• _Work item_:
Among the entries below, one line contains "You are a GUI" and another contains "Given: Expand the deviceId object log entry". Transcribe those two lines and every line between them, exactly.

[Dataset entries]
= Beginning of Section =

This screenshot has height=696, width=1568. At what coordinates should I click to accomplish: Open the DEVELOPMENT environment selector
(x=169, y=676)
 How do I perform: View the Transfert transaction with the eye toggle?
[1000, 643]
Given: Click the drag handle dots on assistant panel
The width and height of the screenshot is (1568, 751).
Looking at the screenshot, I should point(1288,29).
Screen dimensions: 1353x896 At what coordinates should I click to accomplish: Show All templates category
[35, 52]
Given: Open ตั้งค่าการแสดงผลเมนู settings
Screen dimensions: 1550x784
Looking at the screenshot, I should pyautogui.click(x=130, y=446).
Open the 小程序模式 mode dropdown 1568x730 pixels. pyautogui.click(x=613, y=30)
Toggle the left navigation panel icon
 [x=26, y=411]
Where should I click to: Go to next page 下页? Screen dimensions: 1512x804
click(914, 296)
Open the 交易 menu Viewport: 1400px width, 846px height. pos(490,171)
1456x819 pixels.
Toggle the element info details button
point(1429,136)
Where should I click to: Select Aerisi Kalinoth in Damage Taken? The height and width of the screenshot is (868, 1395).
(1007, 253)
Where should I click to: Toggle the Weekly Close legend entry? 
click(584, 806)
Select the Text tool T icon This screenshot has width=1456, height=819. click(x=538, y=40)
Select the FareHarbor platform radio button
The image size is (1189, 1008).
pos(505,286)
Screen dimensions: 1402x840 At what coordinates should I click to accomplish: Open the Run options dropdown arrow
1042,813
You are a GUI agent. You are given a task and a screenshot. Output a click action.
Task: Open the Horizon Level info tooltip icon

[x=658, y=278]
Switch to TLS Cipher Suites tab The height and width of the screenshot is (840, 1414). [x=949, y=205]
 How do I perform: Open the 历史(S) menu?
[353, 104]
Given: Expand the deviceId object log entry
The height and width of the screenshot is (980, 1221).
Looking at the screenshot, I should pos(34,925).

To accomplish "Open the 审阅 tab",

= End of Section =

• _Answer to the problem_:
You are a GUI agent. You are given a task and a screenshot. Output a click action.
Task: Open the Horizon Level info tooltip icon

[x=658, y=278]
Switch to TLS Cipher Suites tab The height and width of the screenshot is (840, 1414). [x=949, y=205]
 How do I perform: Open the 历史(S) menu?
[353, 104]
Given: Expand the deviceId object log entry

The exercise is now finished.